■ **Excerpt provided**
# Member Blogs



## Lorian (Apr 9, 2003)

*Shall we provide a UK-Muscle blog feature to members?*​
Yes5687.50%No812.50%


----------



## Lorian (Apr 9, 2003)

I like the idea of having a blog system on UK-Muscle.

Each member would have their own blog to use as they wish - as a progress journal, personal diary etc..

I think it will add value to the forum as well as providing members who wish to track their training a useful extra feature.

For those members who've been around long enough to remember the Journals, well, it'd be like that.. but better! 

L


----------



## Welshy_Pete (Apr 27, 2008)

Lorian said:


> I like the idea of having a blog system on UK-Muscle.
> 
> Each member would have their own blog to use as they wish - as a progress journal, personal diary etc..
> 
> ...


Hello sounds a great idea to have on the website for a change


----------



## Lost Soul (Apr 5, 2008)

Lorian

Any ideas on different functions to other sites people here use.

Typing progress journals can be quite laborious and some people lose interest if they have more than one going

another option or function on this one may extend their life an/or increase the interest in the section


----------



## Slamdog (Jun 11, 2007)

its a good idea... don't know how many will actually use the feature to the full....


----------



## dmcc (Nov 25, 2007)

Definitely in favour.


----------



## Lorian (Apr 9, 2003)

Lost Soul said:


> Any ideas on different functions to other sites people here use.


I think that whatever we do we are always going to be copying something from some other site to a certain degree. That's not to say I don't have lots of ideas - I put at least 10 to the Mods last week alone.

My focus is on developing the core basics of what makes a forum a forum.. and that's something which I feel there is significant room for improvement on.

That said, I'm always open to ideas if people want to raise them.



Lost Soul said:


> Typing progress journals can be quite laborious and some people lose interest if they have more than one going


Then those people won't update them - it's not a big deal. If we do them, and do them well, then people who want to use them will. At the end of the day it's about giving people the choice.

L


----------



## Longshanks (May 21, 2007)

Great idea.


----------



## Guest (May 1, 2008)

Dont think its a good idea, people as a general me included dont manage to keep their journals updated so i bet there would be tons of started and not updated journals.


----------



## cellaratt (Jul 16, 2008)

yep


----------



## Guest (May 2, 2008)

im in for that!

currently got my 'journal' in members pictures so to have a dedicated section would be great


----------



## flapjack (Mar 1, 2008)

Excellent idea


----------



## gym rat (Jul 10, 2007)

cracking idea


----------



## Pompey Tim (Jun 25, 2007)

Yes, sounds interesting


----------



## am1ev1l (Feb 25, 2008)

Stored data
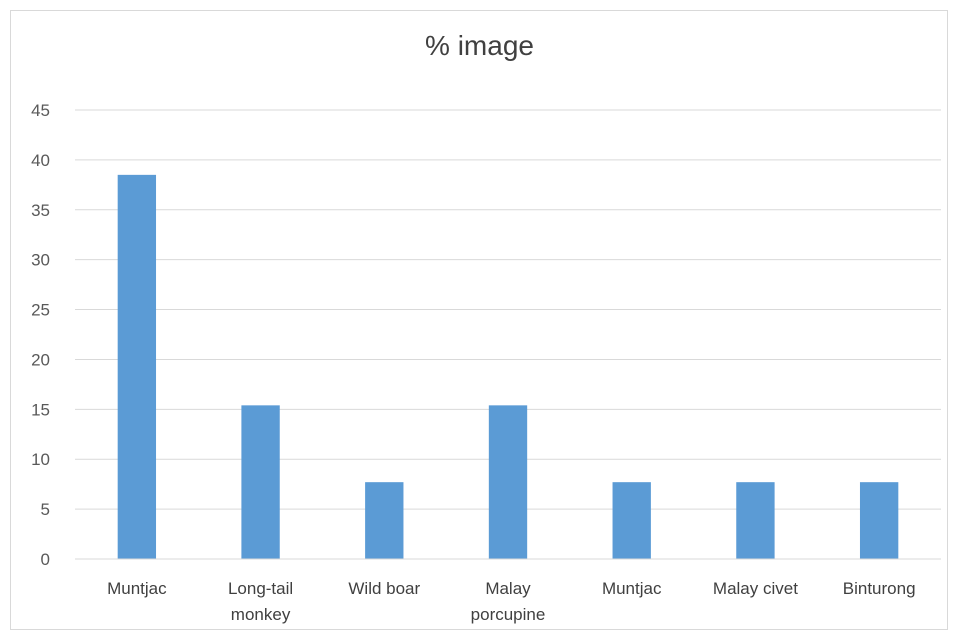  What do you see at coordinates (508, 614) in the screenshot?
I see `x-tick-label: porcupine` at bounding box center [508, 614]. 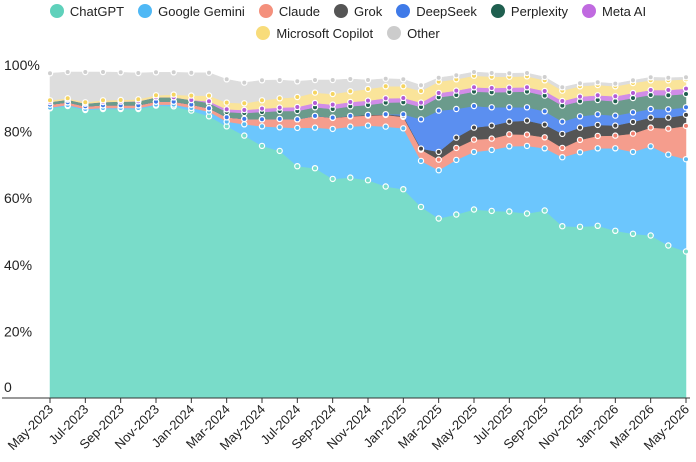 I want to click on legend-label: ChatGPT, so click(x=97, y=11).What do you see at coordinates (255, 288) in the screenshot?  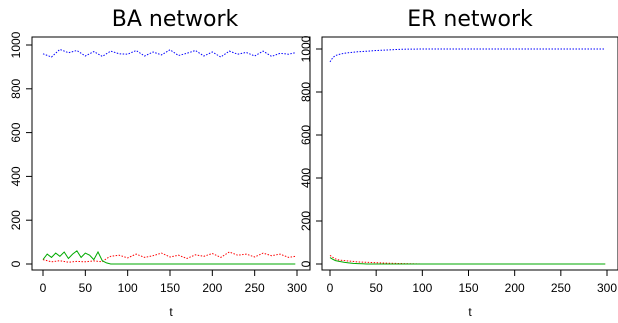 I see `ba-x-tick-label: 250` at bounding box center [255, 288].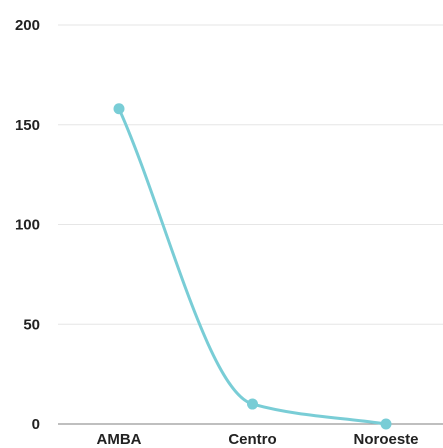 Image resolution: width=443 pixels, height=448 pixels. I want to click on x-axis-category-labels: AMBA Centro Noroeste, so click(258, 440).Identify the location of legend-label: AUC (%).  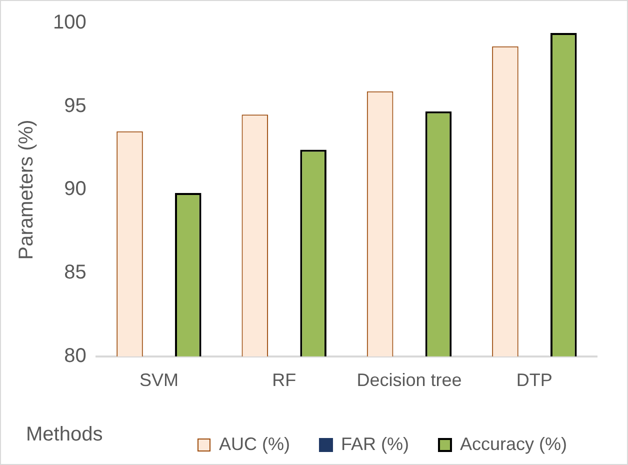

■ **Required actions**
a. Condense the paragraph of the member blogs thread that starts "I think that whatever we do we are always going to be copying" into two short bullet points, keeping its main facts.
b. Return the span of the member blogs thread that begins at the words "I think that" and stops after "to raise them.", word for word.

■ **Task-by-task answers**
a.
- Whatever the site does will always copy some other site to a certain degree.
- That doesn't mean a lack of ideas: at least 10 went to the Mods last week alone.

b.
I think that whatever we do we are always going to be copying something from some other site to a certain degree. That's not to say I don't have lots of ideas - I put at least 10 to the Mods last week alone.

My focus is on developing the core basics of what makes a forum a forum.. and that's something which I feel there is significant room for improvement on.

That said, I'm always open to ideas if people want to raise them.